• [What needs to be done]
The records below need to be repeated exactly, though not their pictures.

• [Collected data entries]
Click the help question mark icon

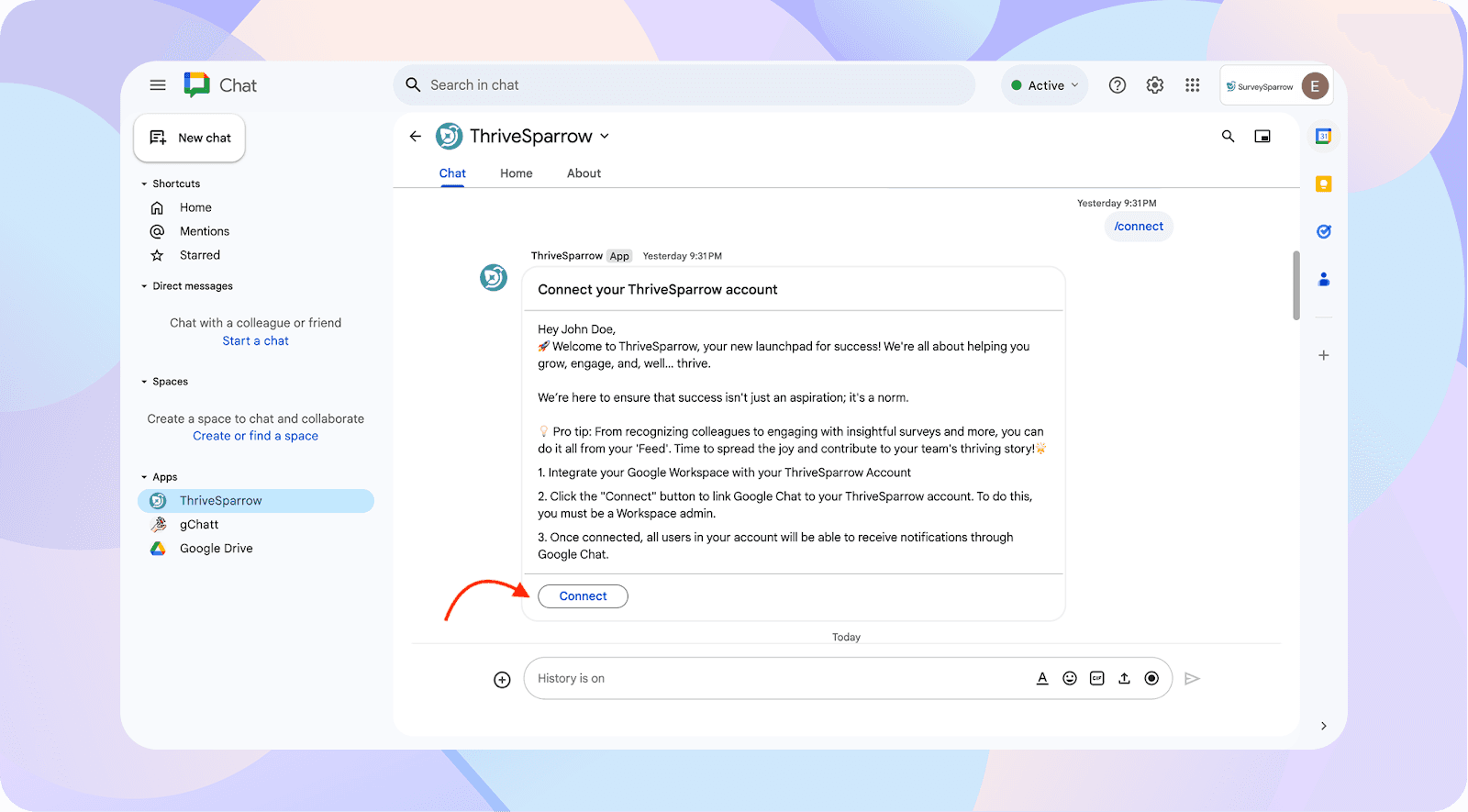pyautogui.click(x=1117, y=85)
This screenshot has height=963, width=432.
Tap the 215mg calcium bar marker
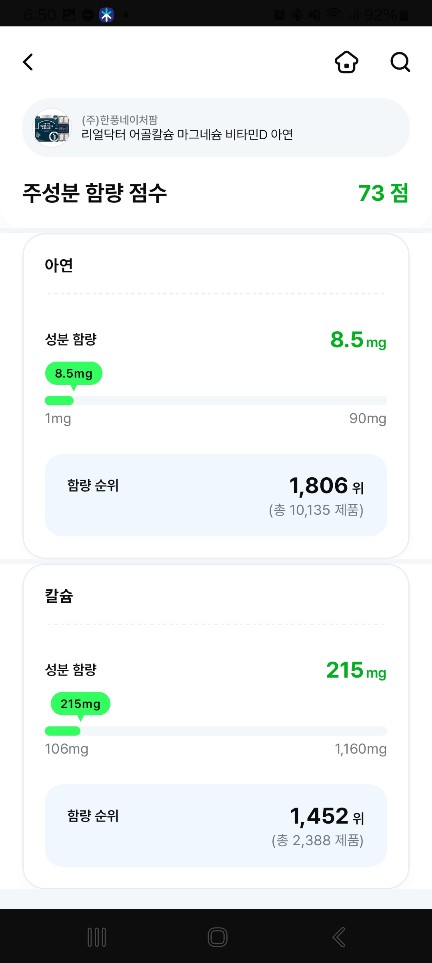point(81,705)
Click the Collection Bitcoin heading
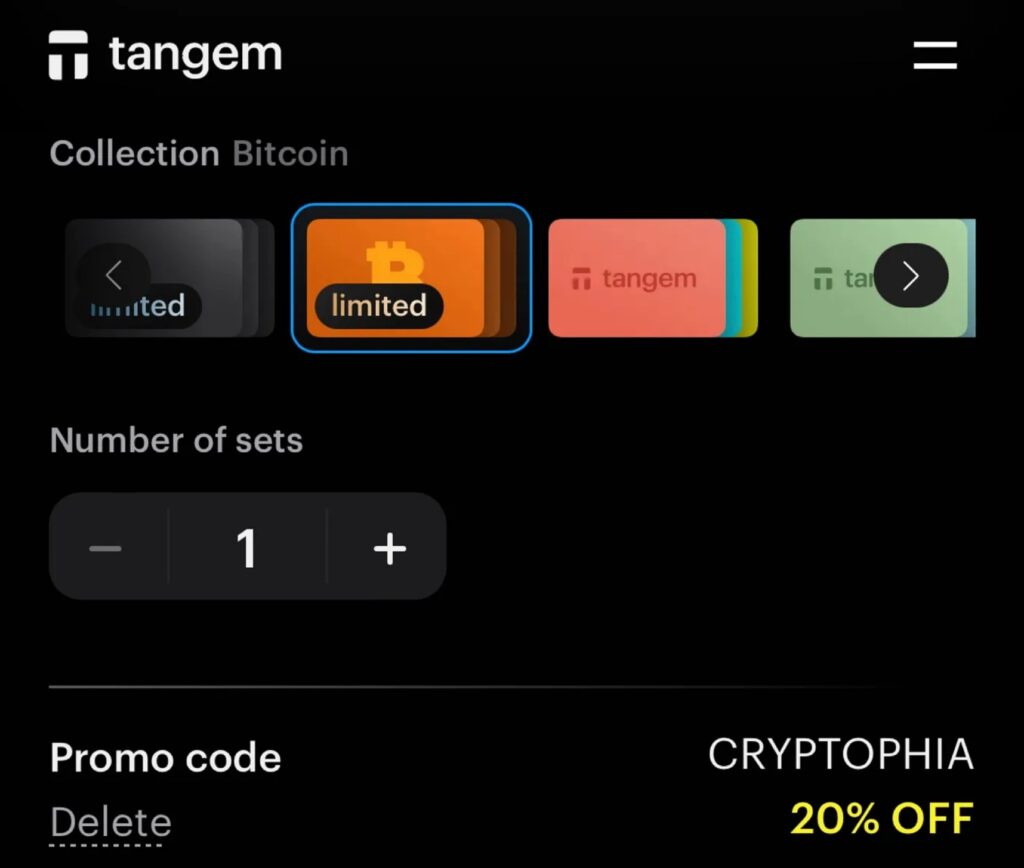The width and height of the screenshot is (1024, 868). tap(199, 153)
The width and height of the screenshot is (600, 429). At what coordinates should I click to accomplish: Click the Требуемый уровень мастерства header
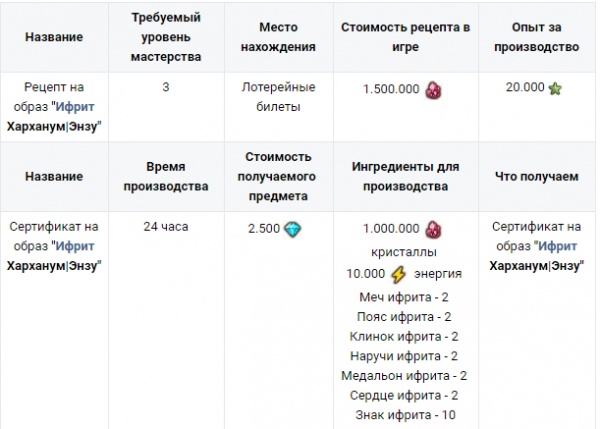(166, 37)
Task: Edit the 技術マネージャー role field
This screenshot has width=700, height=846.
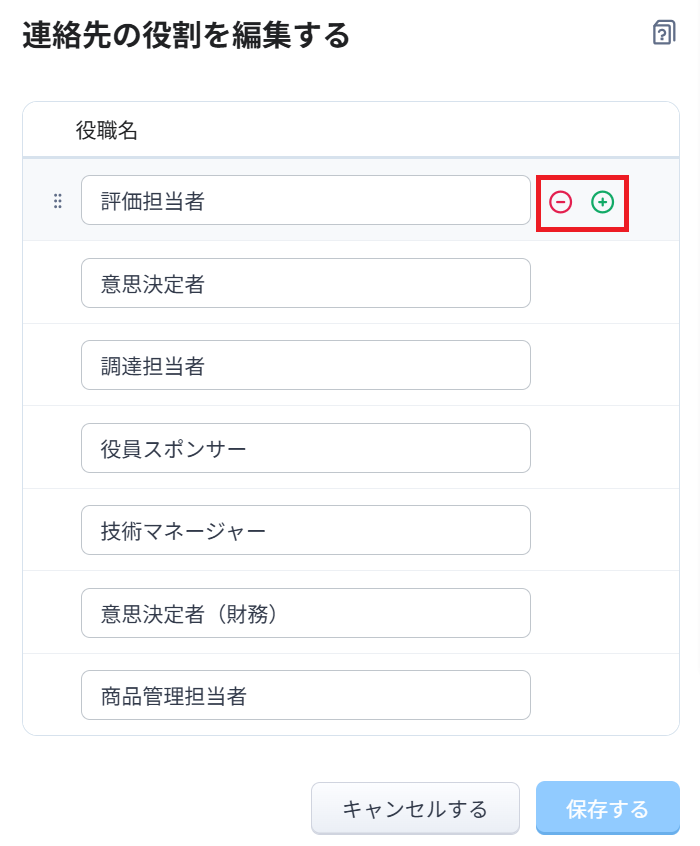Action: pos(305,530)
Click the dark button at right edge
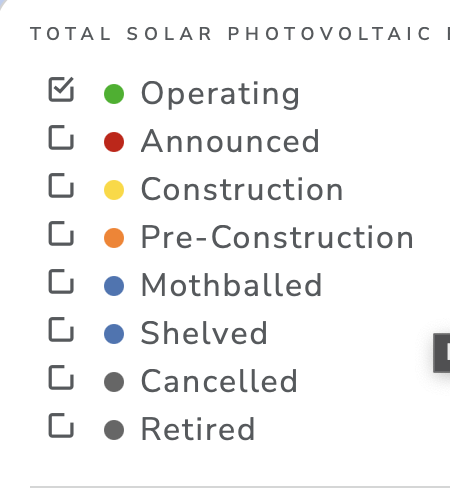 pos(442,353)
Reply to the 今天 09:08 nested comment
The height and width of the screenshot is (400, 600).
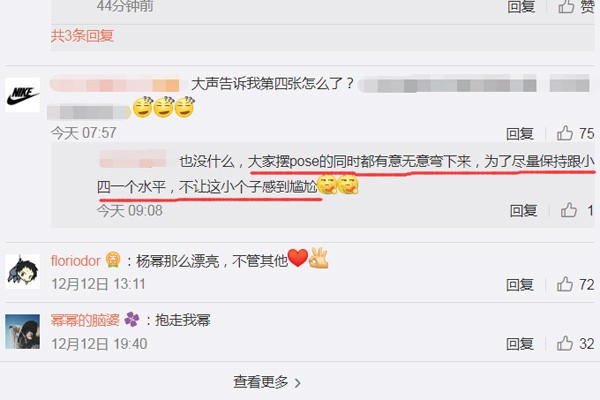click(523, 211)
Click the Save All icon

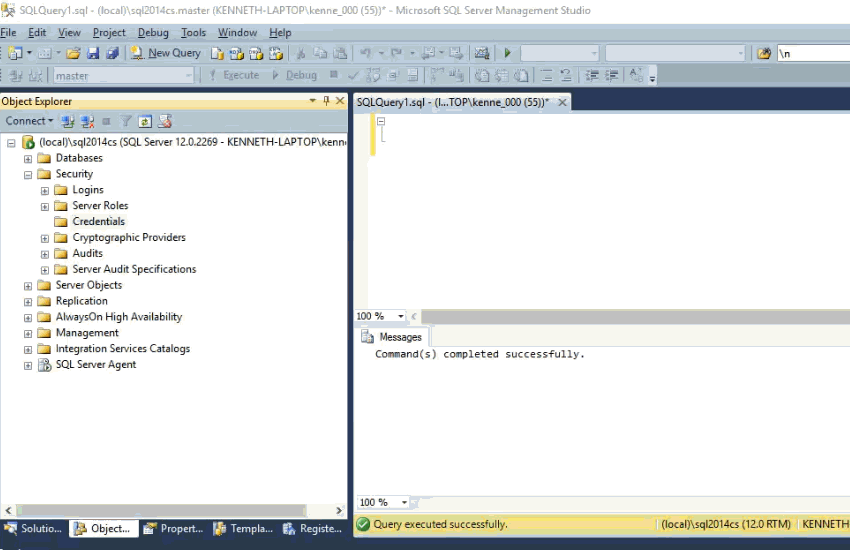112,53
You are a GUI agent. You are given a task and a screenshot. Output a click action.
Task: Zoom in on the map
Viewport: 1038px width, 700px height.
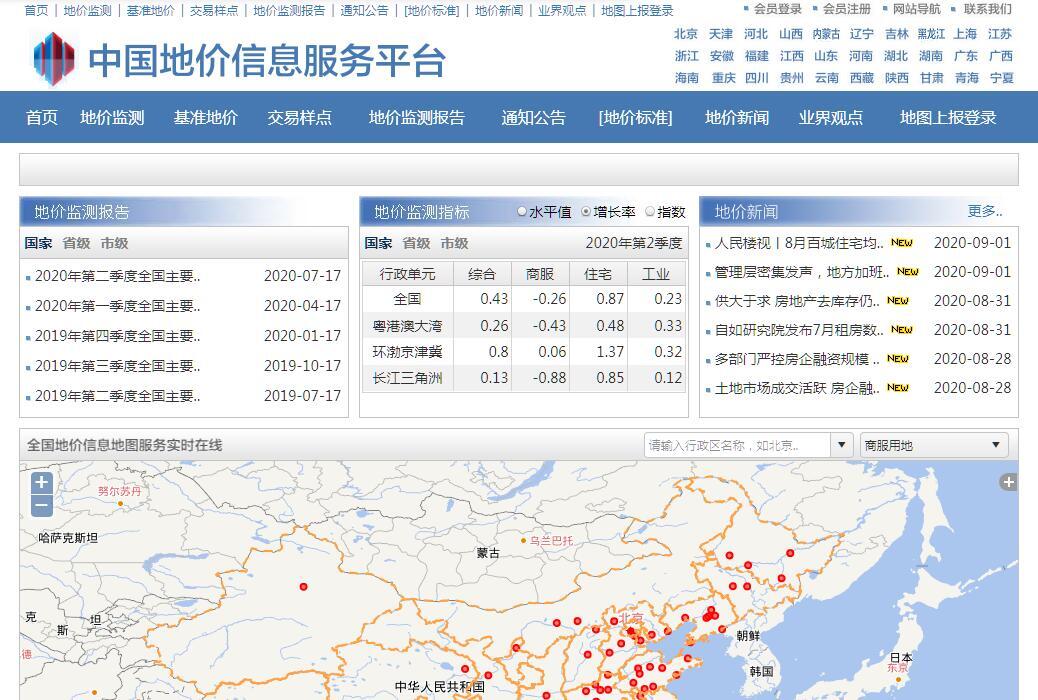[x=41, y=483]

• [Result of this exercise]
Click the help question mark icon

pyautogui.click(x=1117, y=85)
This screenshot has height=963, width=432.
Tap the 215mg calcium bar marker
point(81,705)
Click the Collection Bitcoin heading
The width and height of the screenshot is (1024, 868). tap(199, 153)
The width and height of the screenshot is (600, 429). At what coordinates should I click to accomplish: Click the Требуемый уровень мастерства header
(166, 37)
Task: Edit the 技術マネージャー role field
This screenshot has width=700, height=846.
Action: pos(305,530)
Click the dark button at right edge
 pos(442,353)
Reply to the 今天 09:08 nested comment
The height and width of the screenshot is (400, 600).
click(523, 211)
Click the Save All icon

112,53
You are a GUI agent. You are given a task and a screenshot. Output a click action.
Task: Zoom in on the map
Viewport: 1038px width, 700px height.
[x=41, y=483]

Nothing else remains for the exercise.